Still, a crisis can be used as an opportunity to build the brand,

provided it is handled appropriately. On the other hand, a mishandled

public response can cause more damage than the problem it addresses in

the first place. Remember, Bill Clinton or Three Mile Island?

Previously, i have identified the 'four Cs' of crisis management:

being candid (accepting failure), contrite (assuming responsibility),

compassionate (showing concern for those adversely affected), and

committed (to solving it). Let the readers decide whether Nasscom,

through its president Som Mittal, who has been all over the press

making statements, has demonstrated any of the four C's. The more

serious issue is with the Institute of Chartered Accountants of India

(ICAI) and PricewaterhouseCoopers (PwC), a firm that i worked for in

the early 1980s.

The response of ICAI and PwC has been most disappointing for

international observers. The rule that only the partner is liable is

ridiculous. ICAI observed that if found guilty, individual auditors

could face a lifetime ban, but no action could be taken against PwC by

ICAI. This rule seems to be a rather convenient one - similar to the

self-serving and ridiculously low levels of compensation for articles

that was set by ICAI. Why would one pay the PwC level fee if the only

liability guarantee is that of an individual partner?

As an investor or an independent director, our only assurance that the

books are not cooked by the management is the guarantee of the

statutory auditor. This is why the more reputable auditors get higher

fees. One can perhaps envision the income statements being manipulated

to report enhanced profits. Usually, Indian companies loathe doing

this since it means paying higher taxes. In Satyam's case, this was

irrelevant as IT companies have managed to badger the government into

giving them a tax holiday. But cash and deposits being manipulated to

the extent claimed are a totally different animal. And to imagine that

only one or two employees knew of this is hard to believe unless

Satyam had no internal controls in place.

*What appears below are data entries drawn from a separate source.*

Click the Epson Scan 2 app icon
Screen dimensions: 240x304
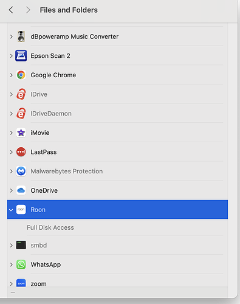21,56
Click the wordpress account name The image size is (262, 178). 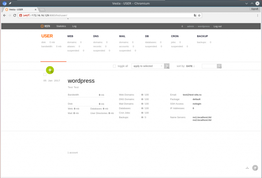pos(81,81)
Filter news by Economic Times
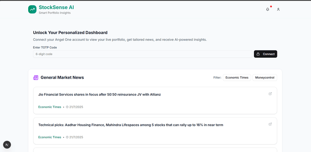311x152 pixels. pos(237,77)
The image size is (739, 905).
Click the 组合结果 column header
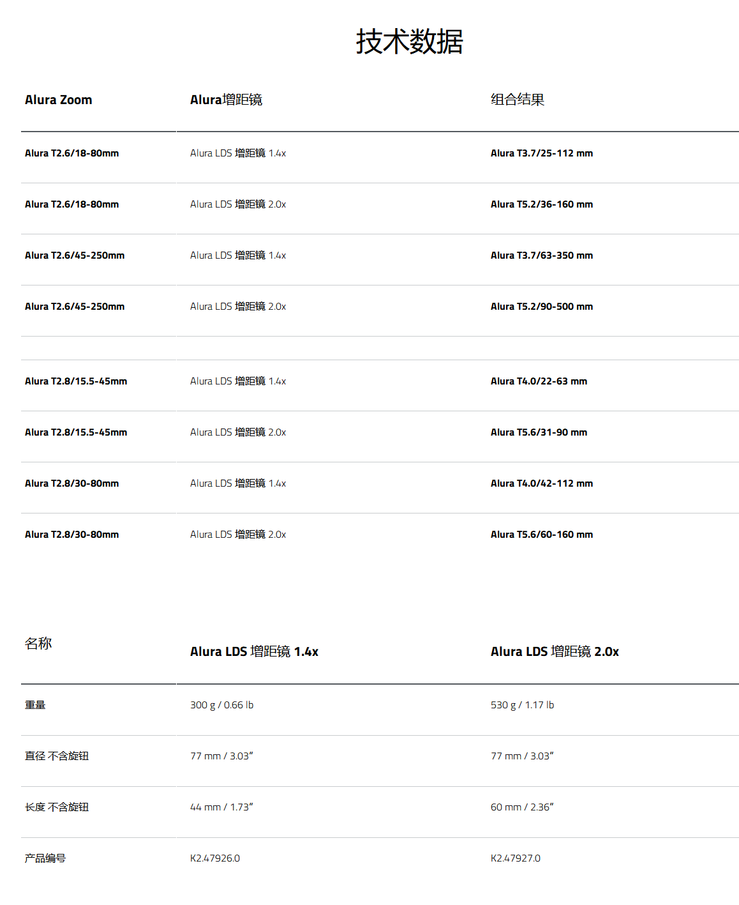coord(518,100)
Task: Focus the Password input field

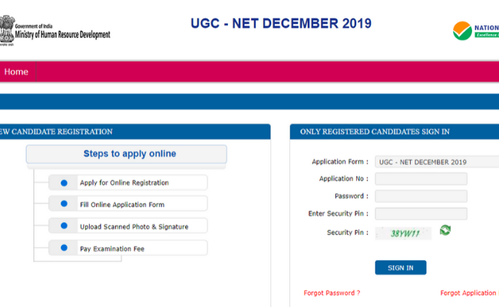Action: (421, 196)
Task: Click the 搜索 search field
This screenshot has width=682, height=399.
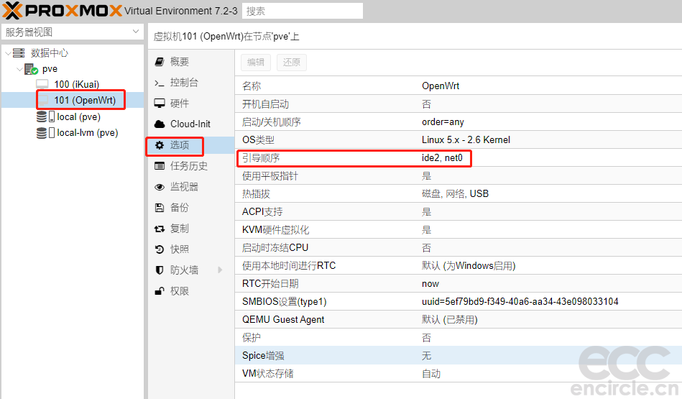Action: tap(302, 11)
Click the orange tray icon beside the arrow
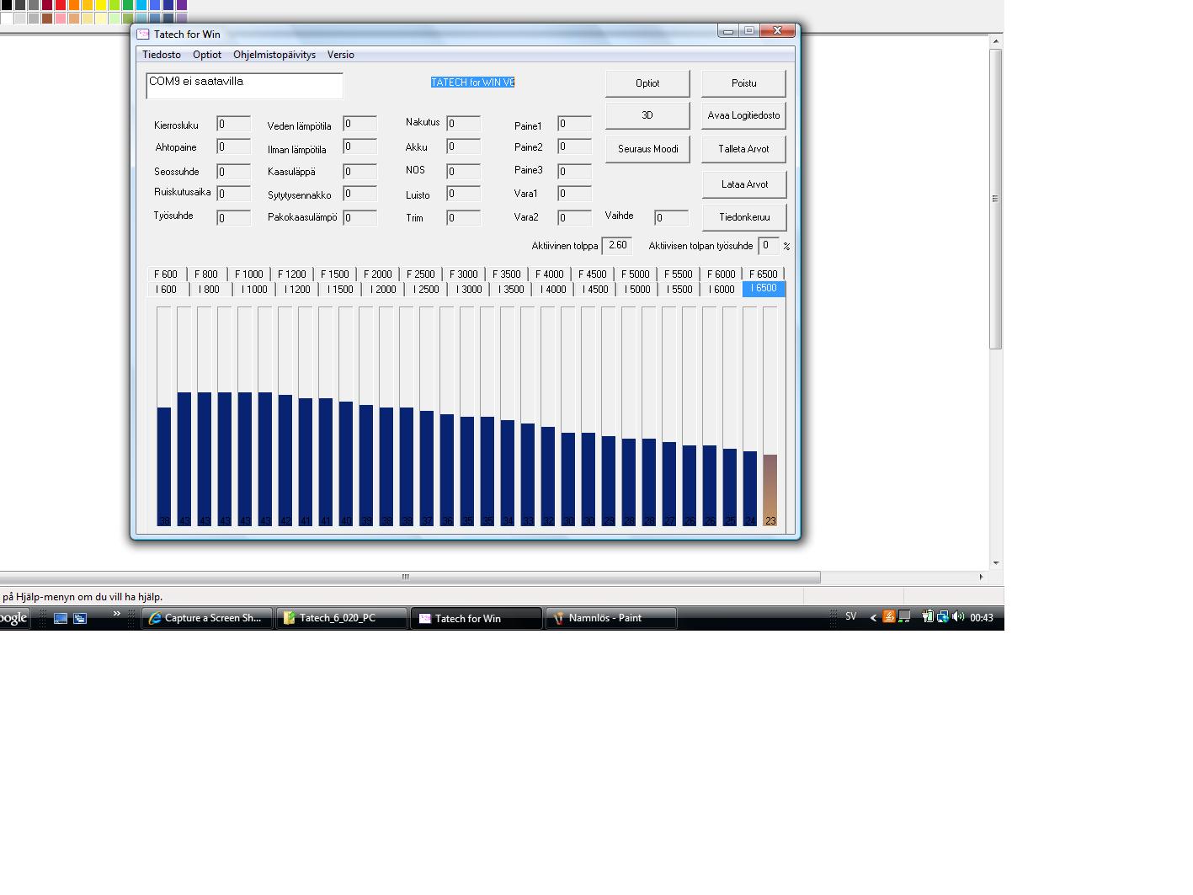 click(888, 617)
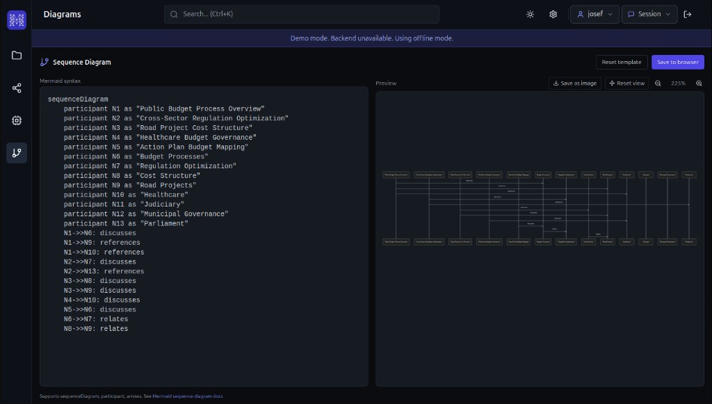Dismiss the demo mode notification banner
The width and height of the screenshot is (712, 404).
coord(372,38)

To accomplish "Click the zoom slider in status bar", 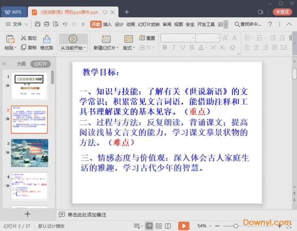I will click(x=236, y=226).
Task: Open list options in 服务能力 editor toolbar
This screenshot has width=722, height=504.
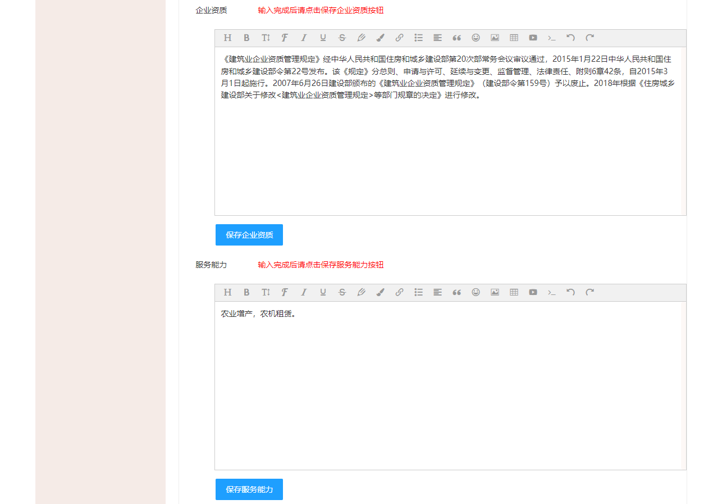Action: point(418,292)
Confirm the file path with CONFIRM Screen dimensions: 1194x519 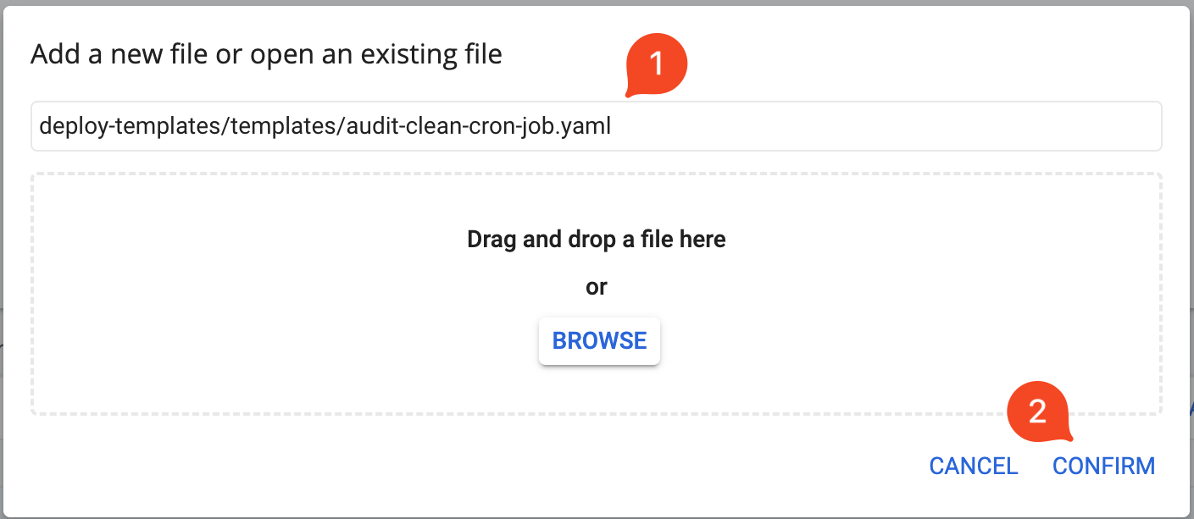coord(1103,466)
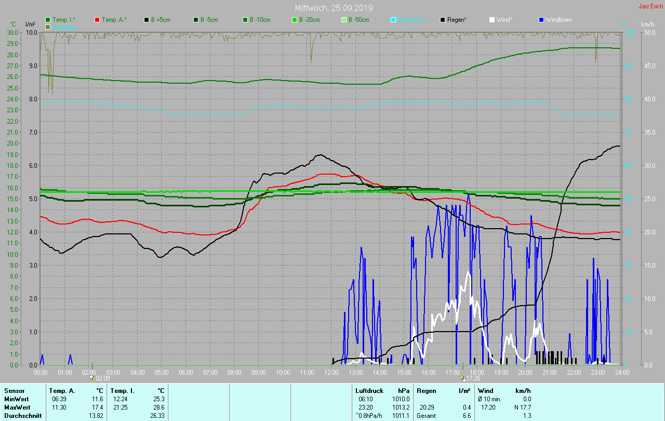Select the red Temp. A. legend marker

97,20
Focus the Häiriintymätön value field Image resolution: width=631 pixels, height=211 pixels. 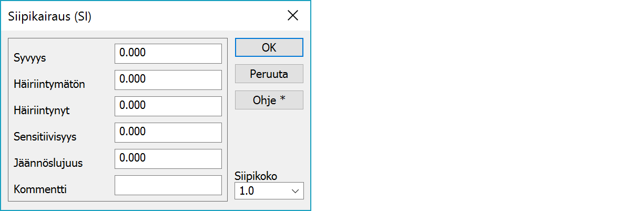(x=168, y=79)
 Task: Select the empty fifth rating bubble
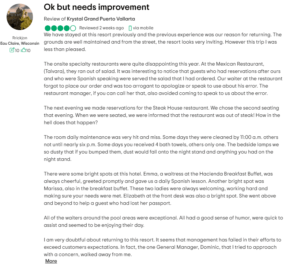pos(73,28)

How could the cash and deposits have been manipulated? PwC made the

situation worse by saying "The audits were conducted by

Pricewaterhouse in accordance with applicable auditing standards and

were supported by appropriate audit evidence." Really? Despite

following PwC auditing standards, the firm cannot reveal fictitious

cash balances and deposits. Wouldn't it have made more sense to say we

are reviewing our auditing standards as we missed the boat here? And

if they have any evidence to the contrary, "client confidentiality" is

not the best curtain to hide behind. Soon, PwC may not have any

clients to be confidential about.

If international investors and clients of IT companies cannot be

assured about the audited accounts, then they will ask for a risk

premium when doing business with India. This is where calling it

India's Enron is misplaced. Enron's manipulation of derivates off

balance sheet was highly sophisticated, and difficult to penetrate.

Here we are talking cash and deposits. Furthermore, the fact that the

top executives ended up behind bars, the auditing firm went bankrupt,

and the employees lost all their pensions demonstrated that there were

high costs for everyone involved. This gives investors assurance that

while fraud can occur, there are teeth in the laws and substantial

costs for fraud. Is PwC India going to go out of business?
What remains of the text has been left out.